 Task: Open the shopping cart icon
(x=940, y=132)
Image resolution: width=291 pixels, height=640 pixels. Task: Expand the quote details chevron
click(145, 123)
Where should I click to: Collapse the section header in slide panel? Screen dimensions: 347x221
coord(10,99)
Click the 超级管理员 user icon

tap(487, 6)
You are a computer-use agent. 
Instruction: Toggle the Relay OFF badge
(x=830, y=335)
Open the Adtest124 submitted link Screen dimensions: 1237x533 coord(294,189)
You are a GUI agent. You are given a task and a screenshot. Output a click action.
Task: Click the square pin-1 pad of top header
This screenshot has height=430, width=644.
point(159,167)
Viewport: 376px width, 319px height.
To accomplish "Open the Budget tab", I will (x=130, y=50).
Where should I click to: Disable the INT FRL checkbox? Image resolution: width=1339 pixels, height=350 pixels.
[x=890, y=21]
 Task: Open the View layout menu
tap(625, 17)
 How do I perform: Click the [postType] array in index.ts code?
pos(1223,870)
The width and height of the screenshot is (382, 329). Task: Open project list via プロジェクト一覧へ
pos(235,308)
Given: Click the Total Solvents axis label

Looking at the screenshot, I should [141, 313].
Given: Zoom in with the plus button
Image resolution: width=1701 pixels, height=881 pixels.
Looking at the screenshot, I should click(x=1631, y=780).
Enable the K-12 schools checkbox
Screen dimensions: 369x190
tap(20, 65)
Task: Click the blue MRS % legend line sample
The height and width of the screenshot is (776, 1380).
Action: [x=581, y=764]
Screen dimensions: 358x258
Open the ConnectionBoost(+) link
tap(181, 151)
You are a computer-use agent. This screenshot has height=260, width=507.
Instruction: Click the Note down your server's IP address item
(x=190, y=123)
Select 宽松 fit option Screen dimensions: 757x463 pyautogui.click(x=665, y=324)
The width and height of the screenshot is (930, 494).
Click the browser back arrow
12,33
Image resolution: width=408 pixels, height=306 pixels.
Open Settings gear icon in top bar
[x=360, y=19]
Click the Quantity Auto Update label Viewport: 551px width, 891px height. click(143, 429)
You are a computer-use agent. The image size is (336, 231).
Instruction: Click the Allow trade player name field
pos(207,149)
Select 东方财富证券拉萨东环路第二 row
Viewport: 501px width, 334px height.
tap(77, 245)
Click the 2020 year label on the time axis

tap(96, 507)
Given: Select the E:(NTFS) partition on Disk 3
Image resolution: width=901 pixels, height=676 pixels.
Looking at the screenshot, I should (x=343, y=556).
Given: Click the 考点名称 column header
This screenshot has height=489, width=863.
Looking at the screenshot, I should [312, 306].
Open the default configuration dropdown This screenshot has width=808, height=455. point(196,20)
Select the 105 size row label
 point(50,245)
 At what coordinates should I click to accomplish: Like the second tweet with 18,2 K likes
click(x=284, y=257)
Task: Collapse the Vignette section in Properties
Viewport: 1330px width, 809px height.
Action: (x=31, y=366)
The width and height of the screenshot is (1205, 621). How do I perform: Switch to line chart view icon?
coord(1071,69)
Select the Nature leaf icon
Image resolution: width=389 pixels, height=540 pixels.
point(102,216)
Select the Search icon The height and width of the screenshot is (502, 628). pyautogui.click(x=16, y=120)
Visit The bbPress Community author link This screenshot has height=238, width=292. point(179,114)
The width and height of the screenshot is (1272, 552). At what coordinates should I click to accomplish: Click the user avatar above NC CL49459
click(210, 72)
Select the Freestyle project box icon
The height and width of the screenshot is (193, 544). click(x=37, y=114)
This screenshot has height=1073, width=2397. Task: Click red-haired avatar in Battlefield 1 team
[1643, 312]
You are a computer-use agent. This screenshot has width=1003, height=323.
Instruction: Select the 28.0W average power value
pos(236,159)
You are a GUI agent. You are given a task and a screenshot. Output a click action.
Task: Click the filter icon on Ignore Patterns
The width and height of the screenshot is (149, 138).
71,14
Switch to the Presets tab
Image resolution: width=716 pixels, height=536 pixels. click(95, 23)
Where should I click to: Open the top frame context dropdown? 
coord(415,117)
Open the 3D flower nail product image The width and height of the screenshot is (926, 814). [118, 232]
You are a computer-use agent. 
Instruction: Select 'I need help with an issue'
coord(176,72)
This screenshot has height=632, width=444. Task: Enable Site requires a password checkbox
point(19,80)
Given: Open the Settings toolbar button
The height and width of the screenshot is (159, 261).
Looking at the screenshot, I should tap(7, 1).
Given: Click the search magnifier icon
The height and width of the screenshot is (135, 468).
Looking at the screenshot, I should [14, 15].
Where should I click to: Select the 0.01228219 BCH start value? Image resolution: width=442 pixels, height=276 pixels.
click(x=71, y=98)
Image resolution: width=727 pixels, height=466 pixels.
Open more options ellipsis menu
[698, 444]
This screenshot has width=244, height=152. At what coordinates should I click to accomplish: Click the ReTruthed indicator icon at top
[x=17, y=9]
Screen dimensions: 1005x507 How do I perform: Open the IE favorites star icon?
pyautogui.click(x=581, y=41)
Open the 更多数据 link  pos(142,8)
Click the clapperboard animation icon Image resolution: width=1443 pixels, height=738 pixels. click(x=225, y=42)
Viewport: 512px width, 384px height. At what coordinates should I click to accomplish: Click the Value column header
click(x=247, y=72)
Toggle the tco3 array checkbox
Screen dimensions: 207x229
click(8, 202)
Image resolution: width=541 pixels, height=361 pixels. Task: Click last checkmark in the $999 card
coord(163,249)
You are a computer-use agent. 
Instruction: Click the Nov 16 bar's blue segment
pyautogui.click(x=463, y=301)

> _Work required_
In the records, which lines use the word "button"? Report them.

> _Task solution_
Given: Zoom in with the plus button
Given: Open the Settings toolbar button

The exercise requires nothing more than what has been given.